Swooping to the rescue was Disney, whose Marvel Cinematic Universe (MCU) now straddles the globe. Cameos alongside various Avengers led to this complete screen makeover of Marvel Comics’ biggest traditional cashcow, and it’s a case of fourth time lucky.
Not that luck was involved. Instead, director Jon Watts and a team of writers get the basics of the character right — the high school awkwardness, the coming-of-age heroism, the salt-of-the-earth New Yorker tonality. Young Tom Holland fills the suit perfectly as Peter Parker, going up against Michael Keaton’s winged weapons designer by night and negotiating much bigger stresses by day in the school corridor with classroom crush Liz (Laura Harrier).

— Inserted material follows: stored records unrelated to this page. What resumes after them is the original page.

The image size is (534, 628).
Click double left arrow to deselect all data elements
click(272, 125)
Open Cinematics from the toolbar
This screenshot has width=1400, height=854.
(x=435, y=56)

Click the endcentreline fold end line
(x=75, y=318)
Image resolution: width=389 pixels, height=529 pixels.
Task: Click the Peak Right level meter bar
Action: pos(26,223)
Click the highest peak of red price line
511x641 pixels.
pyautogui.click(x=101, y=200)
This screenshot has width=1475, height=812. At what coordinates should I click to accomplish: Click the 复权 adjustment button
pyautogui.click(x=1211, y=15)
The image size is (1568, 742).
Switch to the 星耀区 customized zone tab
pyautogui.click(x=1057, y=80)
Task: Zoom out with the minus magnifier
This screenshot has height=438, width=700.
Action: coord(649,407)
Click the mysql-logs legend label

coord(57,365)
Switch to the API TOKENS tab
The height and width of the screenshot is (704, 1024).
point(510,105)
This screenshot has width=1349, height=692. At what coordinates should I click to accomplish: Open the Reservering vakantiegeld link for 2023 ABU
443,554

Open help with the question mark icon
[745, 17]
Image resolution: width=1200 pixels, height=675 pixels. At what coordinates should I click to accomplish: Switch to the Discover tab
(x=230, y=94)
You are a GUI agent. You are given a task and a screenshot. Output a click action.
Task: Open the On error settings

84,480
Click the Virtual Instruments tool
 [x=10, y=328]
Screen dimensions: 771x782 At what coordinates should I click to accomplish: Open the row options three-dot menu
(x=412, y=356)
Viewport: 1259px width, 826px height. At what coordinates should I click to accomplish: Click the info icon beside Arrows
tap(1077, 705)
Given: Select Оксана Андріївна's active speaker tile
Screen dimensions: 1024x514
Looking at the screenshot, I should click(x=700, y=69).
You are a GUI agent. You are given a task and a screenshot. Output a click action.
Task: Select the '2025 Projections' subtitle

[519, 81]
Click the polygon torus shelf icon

To help suck the new-and-improved Spider-Man into the MCU, brand lynchpin Tony Stark/Iron Man (Robert Downey Jr) pops up to hold Peter’s hand.
It’s not perfect — Harrier’s love interest and Marisa Tomei’s guardian are paper-thin — but on the whole, Watts delivers fun, charm, danger and heart.
Equally, these characters are Marvel’s most tangibly human screen creations to date, which matters a lot.